二噁英(PCDD/Fs)实际上是一个简称,它指的是两大类有机化合物,全称分别为多氯二苯并-对-二恶英(简称PCDDs)和多氯二苯并呋喃(简称PCDFs),它们都是氯代多环芳香化合物,由于氯原子的取代数目和位置不同,构成了75种PCDDs和135种PCDFs同分异构体。二噁英类化合物非常稳定,熔点较高,在环境中很难自然降解消除,是一种非人为目的生成的、稳定的、没有使用价值的持久性有机污染物(POPs),也是当今存在于环境中的超痕量污染物[1]。二噁英是迄今为止所认识的最具毒性的化合物之一,不能通过对POPs采取禁产和禁用来达到控制污染的目的,二噁英污染控制的关键是源头减排[2]。

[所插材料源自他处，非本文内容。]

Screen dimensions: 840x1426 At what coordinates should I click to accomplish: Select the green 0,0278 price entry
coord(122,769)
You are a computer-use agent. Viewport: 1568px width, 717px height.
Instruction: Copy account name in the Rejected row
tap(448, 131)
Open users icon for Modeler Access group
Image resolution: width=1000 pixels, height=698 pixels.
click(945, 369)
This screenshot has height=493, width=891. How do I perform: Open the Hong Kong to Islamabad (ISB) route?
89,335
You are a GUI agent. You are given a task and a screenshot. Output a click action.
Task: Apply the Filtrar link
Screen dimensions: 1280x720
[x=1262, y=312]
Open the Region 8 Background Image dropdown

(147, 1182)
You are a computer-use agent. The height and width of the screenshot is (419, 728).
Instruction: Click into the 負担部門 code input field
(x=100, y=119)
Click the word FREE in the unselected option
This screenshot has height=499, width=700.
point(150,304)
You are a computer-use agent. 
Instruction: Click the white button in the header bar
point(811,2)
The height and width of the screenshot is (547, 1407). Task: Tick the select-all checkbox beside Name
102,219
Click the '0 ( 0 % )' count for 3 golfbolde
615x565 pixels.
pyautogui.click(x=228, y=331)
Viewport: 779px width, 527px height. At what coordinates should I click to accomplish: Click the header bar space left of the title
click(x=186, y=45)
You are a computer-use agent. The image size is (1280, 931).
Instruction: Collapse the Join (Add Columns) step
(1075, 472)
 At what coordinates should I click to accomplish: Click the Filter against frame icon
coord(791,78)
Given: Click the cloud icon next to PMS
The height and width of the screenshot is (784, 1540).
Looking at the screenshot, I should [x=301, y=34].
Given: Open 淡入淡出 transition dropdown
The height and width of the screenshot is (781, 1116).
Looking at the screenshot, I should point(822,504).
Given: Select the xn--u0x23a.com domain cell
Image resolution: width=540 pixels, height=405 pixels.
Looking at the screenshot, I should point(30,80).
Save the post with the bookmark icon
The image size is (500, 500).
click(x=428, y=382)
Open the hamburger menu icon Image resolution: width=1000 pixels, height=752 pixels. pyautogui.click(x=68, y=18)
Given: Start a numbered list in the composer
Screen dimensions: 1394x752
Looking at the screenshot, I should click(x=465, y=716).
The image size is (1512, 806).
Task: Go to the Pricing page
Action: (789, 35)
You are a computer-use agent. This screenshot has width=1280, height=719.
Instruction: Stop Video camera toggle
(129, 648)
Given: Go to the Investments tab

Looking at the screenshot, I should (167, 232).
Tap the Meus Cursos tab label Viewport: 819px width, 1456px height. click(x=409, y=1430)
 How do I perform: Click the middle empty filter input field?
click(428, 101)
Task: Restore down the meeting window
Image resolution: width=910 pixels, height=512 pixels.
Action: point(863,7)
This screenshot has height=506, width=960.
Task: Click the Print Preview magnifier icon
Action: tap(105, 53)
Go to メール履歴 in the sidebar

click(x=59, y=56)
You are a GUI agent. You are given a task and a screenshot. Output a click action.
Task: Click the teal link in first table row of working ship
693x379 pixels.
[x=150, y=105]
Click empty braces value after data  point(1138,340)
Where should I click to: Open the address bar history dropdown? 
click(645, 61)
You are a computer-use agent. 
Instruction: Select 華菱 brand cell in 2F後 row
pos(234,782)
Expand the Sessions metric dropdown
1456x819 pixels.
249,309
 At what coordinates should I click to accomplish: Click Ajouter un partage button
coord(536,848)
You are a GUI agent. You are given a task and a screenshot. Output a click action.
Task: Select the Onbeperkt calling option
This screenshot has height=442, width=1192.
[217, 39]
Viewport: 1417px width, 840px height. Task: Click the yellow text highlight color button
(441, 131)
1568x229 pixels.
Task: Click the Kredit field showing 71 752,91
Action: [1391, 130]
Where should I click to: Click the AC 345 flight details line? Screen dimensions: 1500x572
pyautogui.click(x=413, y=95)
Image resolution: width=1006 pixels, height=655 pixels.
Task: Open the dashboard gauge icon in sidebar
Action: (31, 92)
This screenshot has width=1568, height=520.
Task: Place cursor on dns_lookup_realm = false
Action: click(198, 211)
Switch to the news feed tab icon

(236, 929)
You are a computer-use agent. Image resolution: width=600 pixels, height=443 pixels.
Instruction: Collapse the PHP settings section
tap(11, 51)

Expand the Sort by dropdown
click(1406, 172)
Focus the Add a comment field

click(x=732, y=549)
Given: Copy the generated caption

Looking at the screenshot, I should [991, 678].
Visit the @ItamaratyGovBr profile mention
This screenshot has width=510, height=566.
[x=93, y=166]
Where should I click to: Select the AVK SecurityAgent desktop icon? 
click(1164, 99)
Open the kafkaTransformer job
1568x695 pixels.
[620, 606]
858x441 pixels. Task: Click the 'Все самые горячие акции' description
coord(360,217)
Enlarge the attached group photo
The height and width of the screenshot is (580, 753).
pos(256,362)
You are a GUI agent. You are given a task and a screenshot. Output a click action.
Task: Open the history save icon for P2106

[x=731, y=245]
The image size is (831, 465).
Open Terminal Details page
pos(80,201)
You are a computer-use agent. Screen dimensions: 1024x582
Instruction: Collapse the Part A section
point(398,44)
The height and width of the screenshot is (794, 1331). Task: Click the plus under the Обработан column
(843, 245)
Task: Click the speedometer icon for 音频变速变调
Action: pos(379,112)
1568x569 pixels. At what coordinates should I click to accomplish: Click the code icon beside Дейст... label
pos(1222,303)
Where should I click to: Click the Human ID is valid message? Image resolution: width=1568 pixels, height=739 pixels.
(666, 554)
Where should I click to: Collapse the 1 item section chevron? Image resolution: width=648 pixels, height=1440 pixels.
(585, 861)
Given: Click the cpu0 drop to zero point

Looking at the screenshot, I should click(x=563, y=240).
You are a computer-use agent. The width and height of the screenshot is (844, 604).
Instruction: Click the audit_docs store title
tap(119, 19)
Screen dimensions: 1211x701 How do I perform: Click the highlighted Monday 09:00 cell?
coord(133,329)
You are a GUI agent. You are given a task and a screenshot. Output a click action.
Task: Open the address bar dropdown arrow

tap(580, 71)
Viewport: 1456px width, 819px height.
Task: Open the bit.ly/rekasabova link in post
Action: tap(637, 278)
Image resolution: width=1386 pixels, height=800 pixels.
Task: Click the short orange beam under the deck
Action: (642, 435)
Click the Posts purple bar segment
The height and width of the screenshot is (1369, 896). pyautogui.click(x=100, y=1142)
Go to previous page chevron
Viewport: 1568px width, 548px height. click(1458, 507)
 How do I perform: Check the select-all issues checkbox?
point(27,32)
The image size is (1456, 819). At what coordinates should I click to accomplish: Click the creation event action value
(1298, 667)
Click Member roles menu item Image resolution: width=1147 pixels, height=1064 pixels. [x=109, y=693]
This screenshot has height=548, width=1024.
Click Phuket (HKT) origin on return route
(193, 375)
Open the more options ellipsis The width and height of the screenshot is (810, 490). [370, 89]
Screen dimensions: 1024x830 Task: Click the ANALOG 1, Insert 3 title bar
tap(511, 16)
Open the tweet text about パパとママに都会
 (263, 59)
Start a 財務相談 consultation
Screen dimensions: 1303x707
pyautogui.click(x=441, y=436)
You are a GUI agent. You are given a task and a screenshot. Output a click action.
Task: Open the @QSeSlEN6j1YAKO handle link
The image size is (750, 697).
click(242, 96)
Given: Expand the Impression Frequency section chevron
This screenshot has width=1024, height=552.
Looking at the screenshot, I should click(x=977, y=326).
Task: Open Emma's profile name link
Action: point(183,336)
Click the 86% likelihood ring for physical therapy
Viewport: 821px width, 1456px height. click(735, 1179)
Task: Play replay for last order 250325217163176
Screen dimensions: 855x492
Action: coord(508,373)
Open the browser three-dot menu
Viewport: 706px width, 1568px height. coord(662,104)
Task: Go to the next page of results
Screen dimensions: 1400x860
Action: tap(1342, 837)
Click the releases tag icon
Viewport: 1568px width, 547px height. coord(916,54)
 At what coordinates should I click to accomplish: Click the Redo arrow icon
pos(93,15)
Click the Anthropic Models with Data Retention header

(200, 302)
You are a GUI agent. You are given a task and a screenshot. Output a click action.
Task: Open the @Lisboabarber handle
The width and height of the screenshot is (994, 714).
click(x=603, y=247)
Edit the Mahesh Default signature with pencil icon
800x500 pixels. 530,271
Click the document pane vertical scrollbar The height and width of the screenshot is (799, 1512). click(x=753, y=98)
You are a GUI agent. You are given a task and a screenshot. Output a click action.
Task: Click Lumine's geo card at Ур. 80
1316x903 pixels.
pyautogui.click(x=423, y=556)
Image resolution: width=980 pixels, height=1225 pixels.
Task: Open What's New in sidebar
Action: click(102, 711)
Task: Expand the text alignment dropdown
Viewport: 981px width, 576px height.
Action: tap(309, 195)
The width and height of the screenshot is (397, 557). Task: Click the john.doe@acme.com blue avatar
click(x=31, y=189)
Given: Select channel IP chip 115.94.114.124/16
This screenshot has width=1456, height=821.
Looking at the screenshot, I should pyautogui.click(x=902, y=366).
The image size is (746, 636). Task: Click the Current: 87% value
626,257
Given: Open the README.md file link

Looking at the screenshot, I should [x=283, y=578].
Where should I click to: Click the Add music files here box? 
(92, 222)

二噁英一般来源于化工产品的副产物、森林大火、废物焚烧、金属冶炼、纸浆加氯漂白、燃煤或火力发电等过程[3]。能够通过皮肤、粘膜、呼吸道和消化道进入人体,导致癌症、畸形、免疫力下降和内分泌系统紊乱[4]。鉴于其极强的毒性和致病危害,及时把握各种环境介质中的二噁英污染状况,污染源分布及排放强度,人体、动植物、食物和饮用水中二噁英的残留水平等至关重要。因此建立二噁英类化合物的分析检测方法,对二噁英污染的防治和监控有重要意义。

1 国内外二噁英分析研究现状

环境中二噁英的分析属于超痕量、多组分分析,其分析测定必须具备有效的采样技术、定量提取和净化技术、异构体的高效分离定性定量、良好的质量管理等技术条件,同时对于不同来源的基质样品(环境空气、环境水体、食品、废水、烟道气等)相应有不同的分析测定方法,这主要是因为来源不同的样品中二噁英浓度差别可达103~106倍,采样和前处理方法差异也很大,因此不可能对所有的二噁英样品使用同一种分析方法。近年来,跨学科领域的相关技术也被引入到二噁英类化合物的分析检测方面,例如激光技术和电子技术[5]。研究表明新型技术分析二噁英有显著作用,如用粉状活性炭+袋式过滤器替代飞灰+活性炭+过滤器可以显著提高废物焚烧烟气中的二噁英的去除效率和活性炭的利用率[6]以及开发一种简单便宜的酵母生物测定(CROMISAhR)试剂盒可用于快速筛选二噁英类化合物样品[7]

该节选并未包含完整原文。